ESPE2016 Poster Presentations Diabetes P1 (72 abstracts)
aPediatric Endocrinology, Bicêtre, France; bBiochemistry, Bicêtre, France
Background: Carnitine deficiency (CD) has been reported in children at time of type 1 diabetes (T1D) diagnosis. By impairing free fatty acid ß-oxidation in liver, muscle mass and pancreatic ß cells, CD might impair glucose homeostasis and residual insulin secretion. We postulate that reversed of these FAO defects may help regenerate a healthier ß cell mass and increased the diabetes honeymoon duration.
Objective: Evaluate the effects of carnitine supplementation during the first months following the diagnosis of childhood T1D.

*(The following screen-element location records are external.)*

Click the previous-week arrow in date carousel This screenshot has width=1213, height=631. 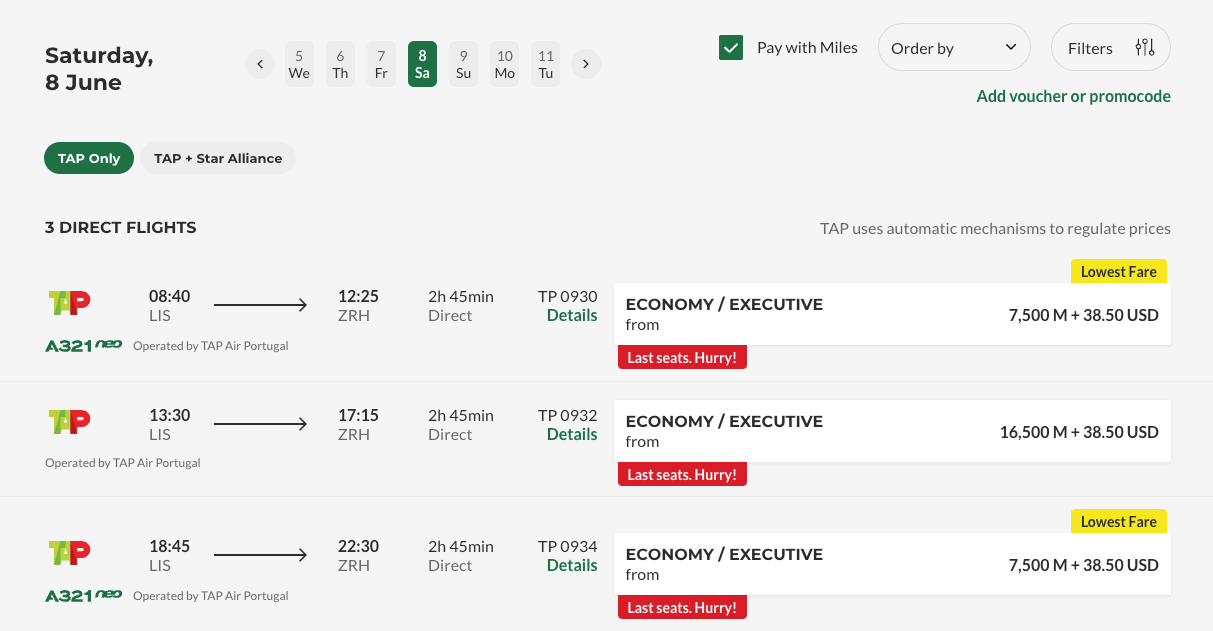pos(259,63)
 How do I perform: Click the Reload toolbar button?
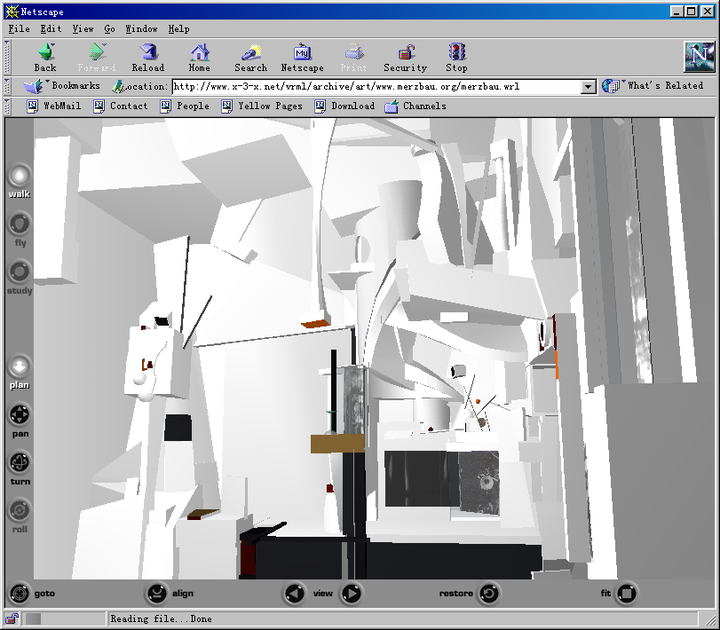pos(148,57)
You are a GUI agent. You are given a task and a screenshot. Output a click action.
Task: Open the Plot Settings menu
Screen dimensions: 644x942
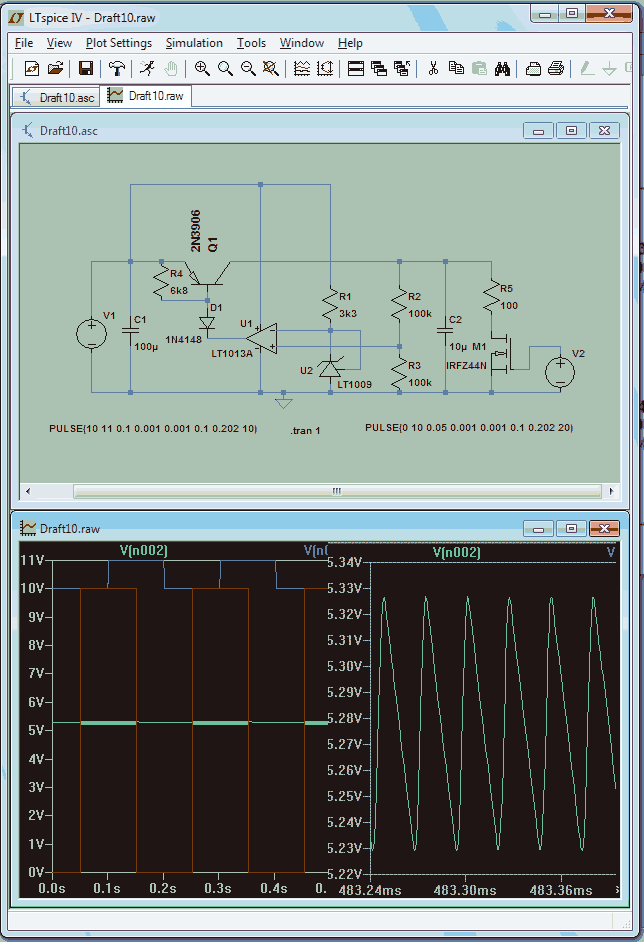[x=119, y=43]
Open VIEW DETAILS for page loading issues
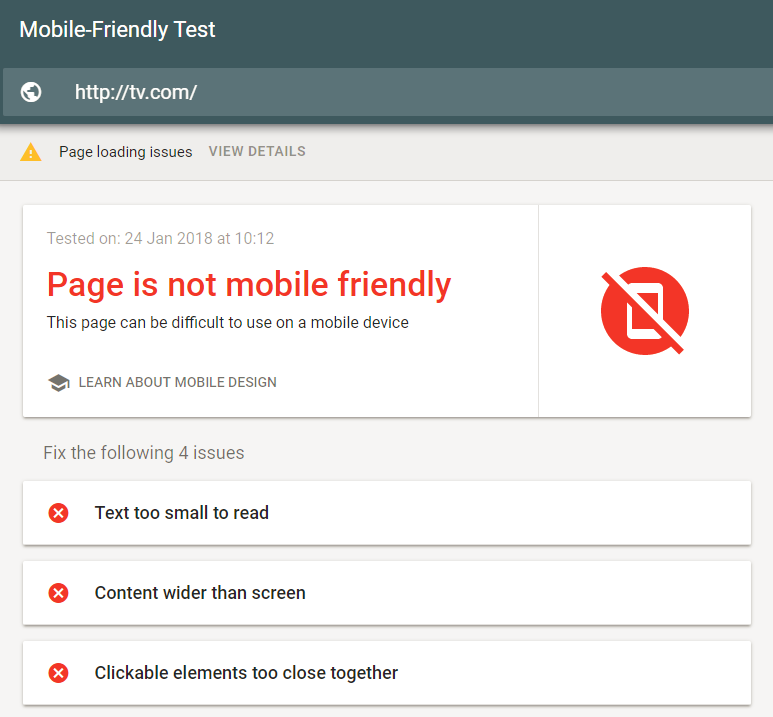The height and width of the screenshot is (717, 773). tap(257, 151)
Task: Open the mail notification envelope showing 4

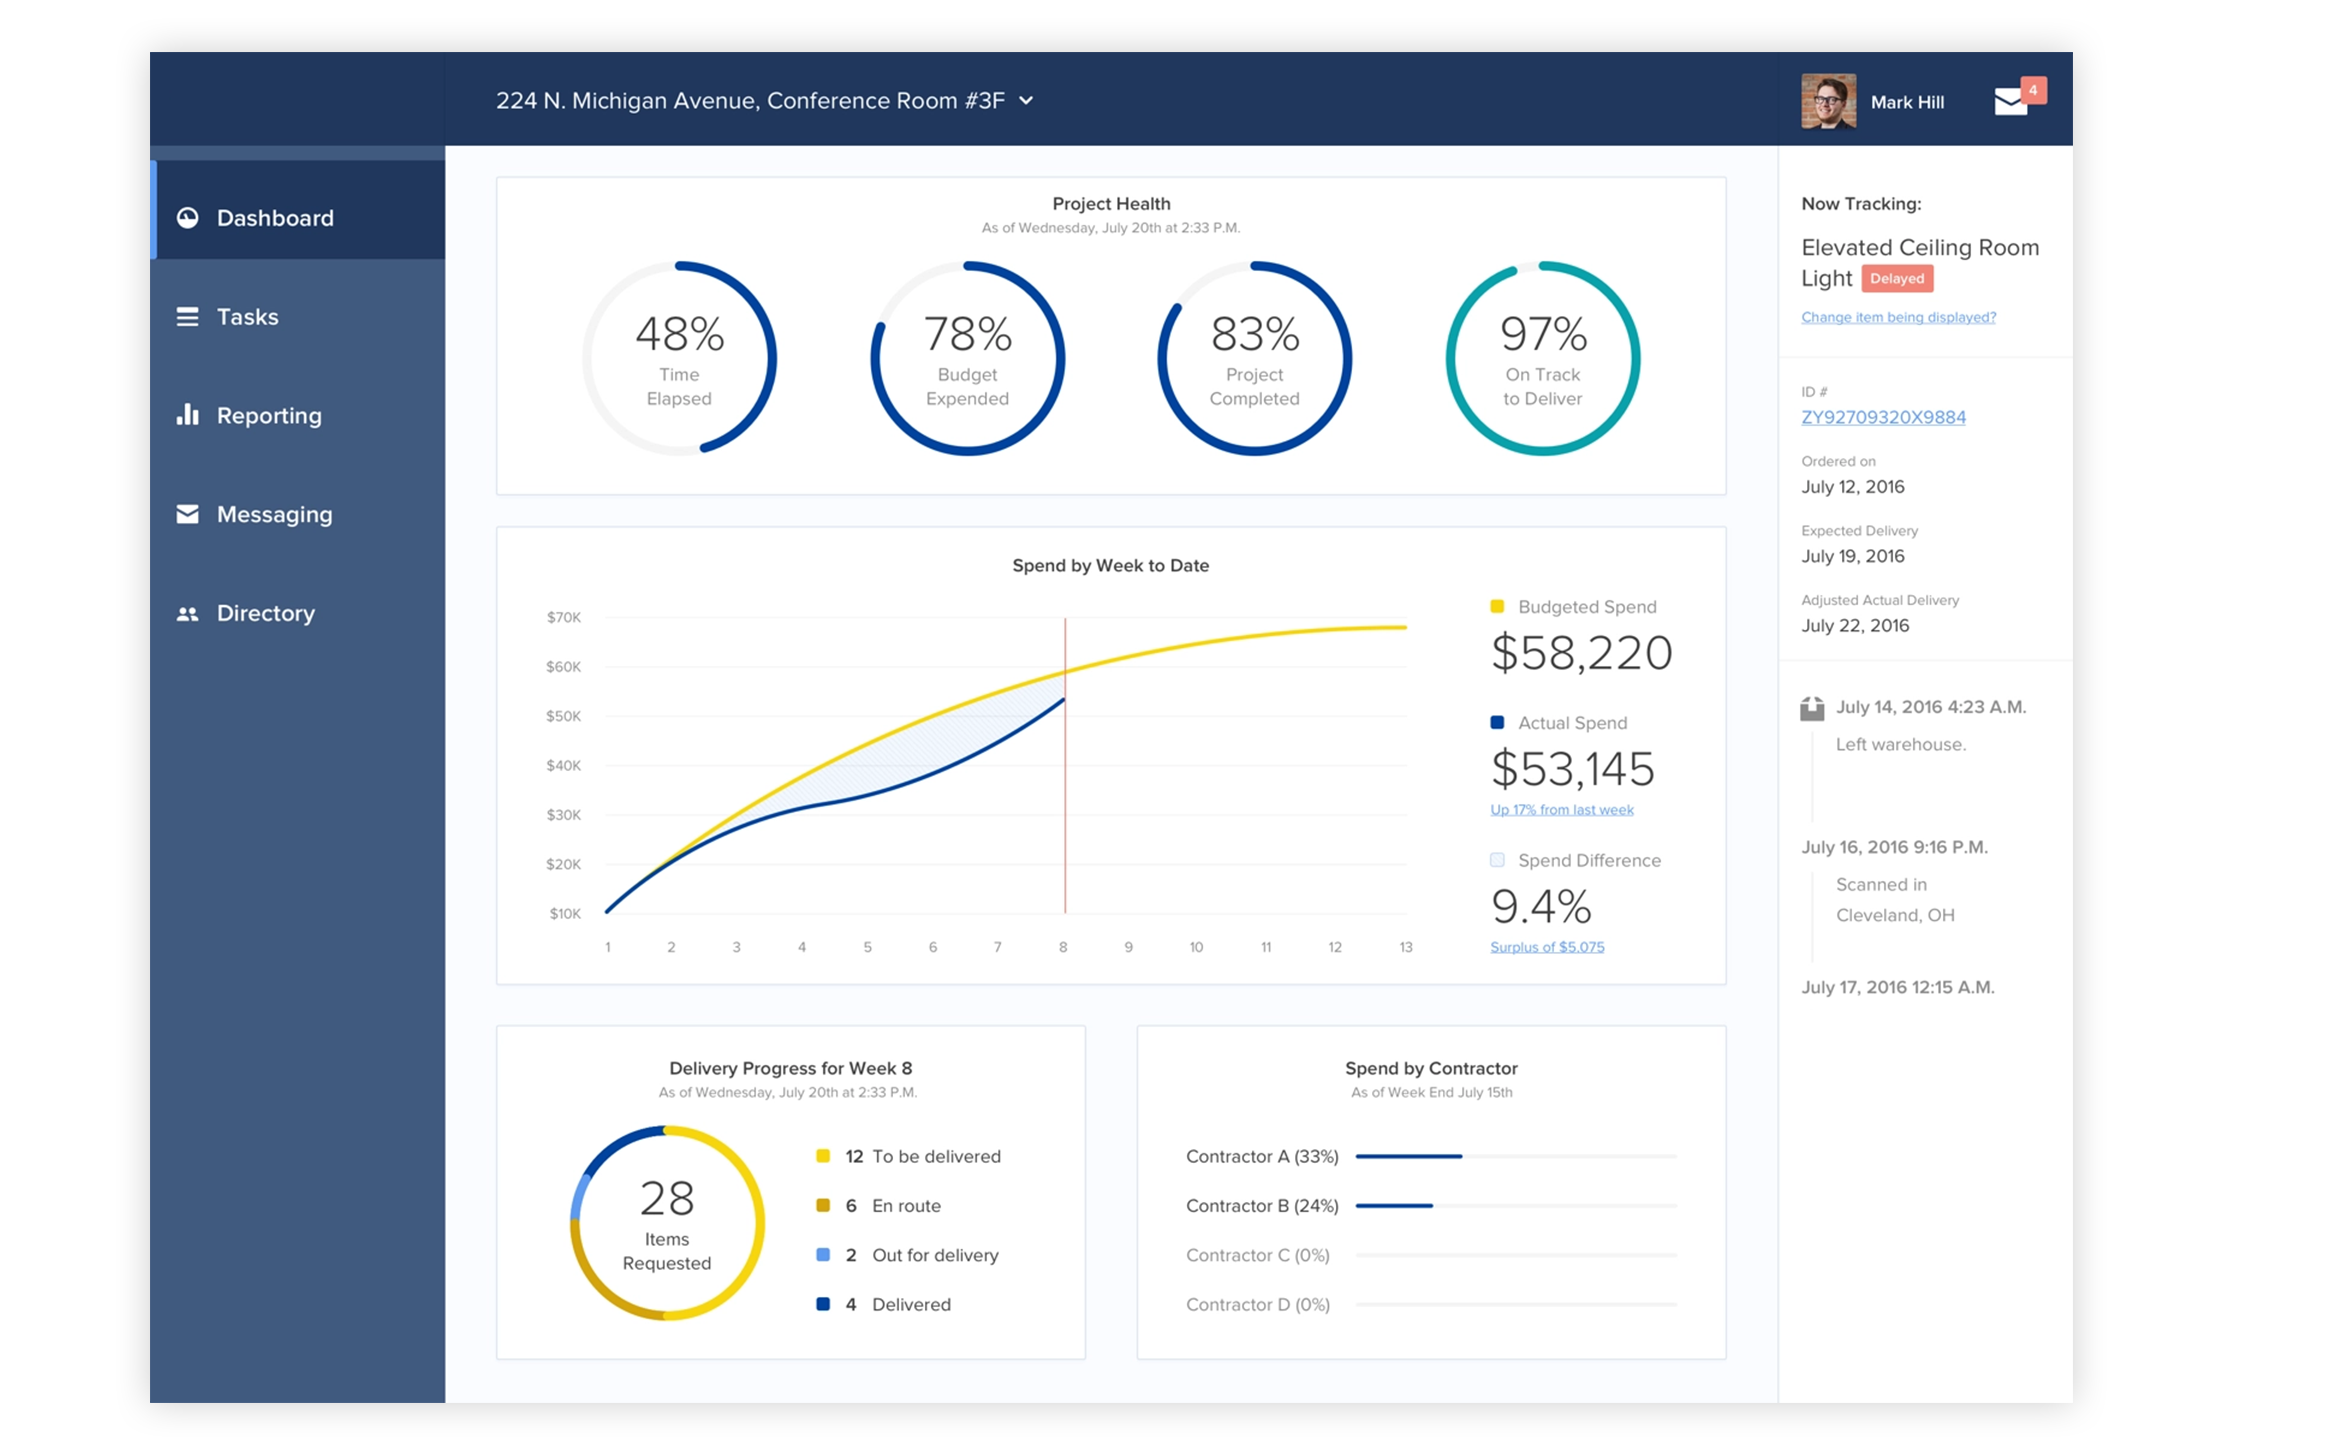Action: coord(2011,101)
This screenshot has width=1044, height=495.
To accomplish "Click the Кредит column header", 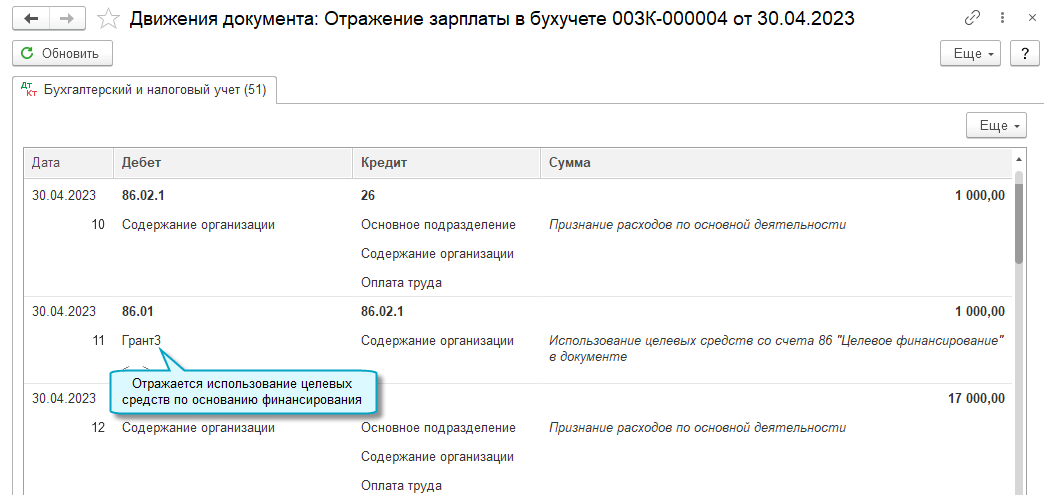I will point(446,162).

Patients: 24 children chosen at random at diagnosis of T1D (age 3–16 years, with positives antibodies) were assigned to carnitine supplementation (“carn+”) with 100 mg/k carnitine per day. They were compared to 25 non-treated children (“carn-”). Severe ketoacidocetosis at diagnosis excluded. Non-compliance was excluded by an elevation of plasma carnitine in “carn+” group compared to “carn−” group during the follow up.
Results: Children of the “carn+” and “carn−” groups were comparable at diagnosis for duration of nycthuria, weight loss, HbA1c, C peptide, pH, sexe, age. At diagnosis, the mean plasma carnitine level for all patients was 32.7 μmol/l (min:18–max:47) (normal values: 43–65 μmol/l). At 3–4 months, HbA1c was 6.7% in “carn+” and 6.5% in “carn−”, with insulin doses 0.7U.K.d and 0.6U.k.d respectively. C peptide was 0.1–1.8 in “carn+” and 0.3–3.5 μg/l in “carn−” (NS). Gained weight was 11% of initial body weight in the two groups.
Conclusion: CD at T1D diagnosis is confirmed. No change was observed between the two groups during the first 3 months after the diagnosis of T1D. A longer follow up is necessary to see if carnitine suplementation could increase remission duration and magnitude in T1D.